Beyond the Manson story—which plays out as a running subplot rather than Aquarius’ main focus, all the way through the season finale—the show draws its cases and arcs from the big social changes of the era, from Sunset Strip riots to the secret lives of swingers and closeted gay people. One of the biggest running storylines involves a female cop named Charmain Tully (Claire Holt), who gets drafted into one of Shafe’s undercover investigations and subsequently develops a taste for danger and glory that puts her at odds with the LAPD’s sexist power structure. Like a lot of Aquarius, the Tully scenes suffer from a dogged conventionality. In terms of the narrative approach, there’s not a huge amount of difference between this and any other “ripped from the headlines” procedural with serialized elements, except that the headlines here are more than 40 years old.

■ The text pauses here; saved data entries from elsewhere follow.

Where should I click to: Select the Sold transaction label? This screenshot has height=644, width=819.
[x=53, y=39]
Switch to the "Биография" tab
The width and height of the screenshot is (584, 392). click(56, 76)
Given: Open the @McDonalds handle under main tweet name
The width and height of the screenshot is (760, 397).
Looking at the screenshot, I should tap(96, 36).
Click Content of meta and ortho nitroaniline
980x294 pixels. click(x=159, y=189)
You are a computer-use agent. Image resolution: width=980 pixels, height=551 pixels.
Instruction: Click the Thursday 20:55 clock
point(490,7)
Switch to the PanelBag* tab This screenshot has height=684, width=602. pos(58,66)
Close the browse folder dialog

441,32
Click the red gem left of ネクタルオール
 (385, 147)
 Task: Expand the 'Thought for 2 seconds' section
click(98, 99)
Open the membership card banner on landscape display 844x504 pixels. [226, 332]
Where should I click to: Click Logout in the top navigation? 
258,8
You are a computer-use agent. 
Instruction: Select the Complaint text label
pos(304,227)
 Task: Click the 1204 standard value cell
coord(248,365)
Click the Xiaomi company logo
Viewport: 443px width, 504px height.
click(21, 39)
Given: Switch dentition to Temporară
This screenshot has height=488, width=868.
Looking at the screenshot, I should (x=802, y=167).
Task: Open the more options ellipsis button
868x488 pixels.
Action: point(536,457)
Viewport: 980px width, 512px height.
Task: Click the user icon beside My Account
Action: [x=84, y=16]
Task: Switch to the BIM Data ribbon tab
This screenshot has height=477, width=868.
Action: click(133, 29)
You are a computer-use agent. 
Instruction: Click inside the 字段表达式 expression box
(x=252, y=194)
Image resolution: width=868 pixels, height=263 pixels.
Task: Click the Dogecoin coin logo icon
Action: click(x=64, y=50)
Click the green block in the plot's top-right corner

Adhering to convention isn’t always a minus. Even though NBC is offering viewers the chance to watch all of Aquarius online at once, this is still very much a 13-episode TV show, not a 10-hour movie. Creator John McNamara has been in the business since the ’80s, working on genre series both offbeat (Profit) and mainstream (Prime Suspect), and he knows his craft. Aquarius is handsome—with moody lighting and fluid camerawork—and has a network TV rhythm, with shorter, snappier scenes than most prestige cable dramas. Just about any episode could be watched as a drop-in, given that the “previously on Aquarius” clips at the start of each week pretty much repeat the same information. (If someone did want to try just one Aquarius, the best is the Christmas episode, where Tully sees two of her colleagues get shot in front of her and tries to reconstruct the crime in her memory.)


Then again, a cable version of Aquarius might’ve been able to do more justice to the Manson material, which in NBC’s version comes off as both overly tame and more than a little sleazy. This show has a pretty good handle on the significance of its milieu, and offers moments of real poignance and profundity when the older generation tries to figure out whether they can still rely on the justice system to help shelter and correct kids who’d rather be “free.” The key to Duchovny’s portrayal of Hodiak is that the character can look at Shafe—or his own son—and can remember what it’s like to be 25 and self-righteous. Hodiak’s worldview is that people are “never the worst thing they say or the best thing they do”; Aquarius follows through on that with a take on the ’60s generation gap that’s refreshingly sympathetic to both sides.

But then there’s that damn Manson, spoiling everything again. Even beyond the weirdness of characters casually referring to “Charlie Manson” as though he were Joe Anybody, Aquarius struggles with how to integrate the Manson family into the action without diminishing the evil still to come. It’s most successful when it sticks to the small details, like the squalid conditions of the Manson compound, or how touchy he could be about his rock-star dreams. It’s less effective when it’s making Manson into a dark criminal mastermind, growing in power episode by episode. There’s something genuinely thoughtful in Aquarius’ vision of a late ’60s Los Angeles defined by tribalism, where everyone’s looking for a comfortable place where their vices will be accepted—be they three-martini lunches, gay cruising, LSD, or common bigotry. But not all vices are equal, which is a point Aquarius makes too bluntly by throwing a Manson into the mix.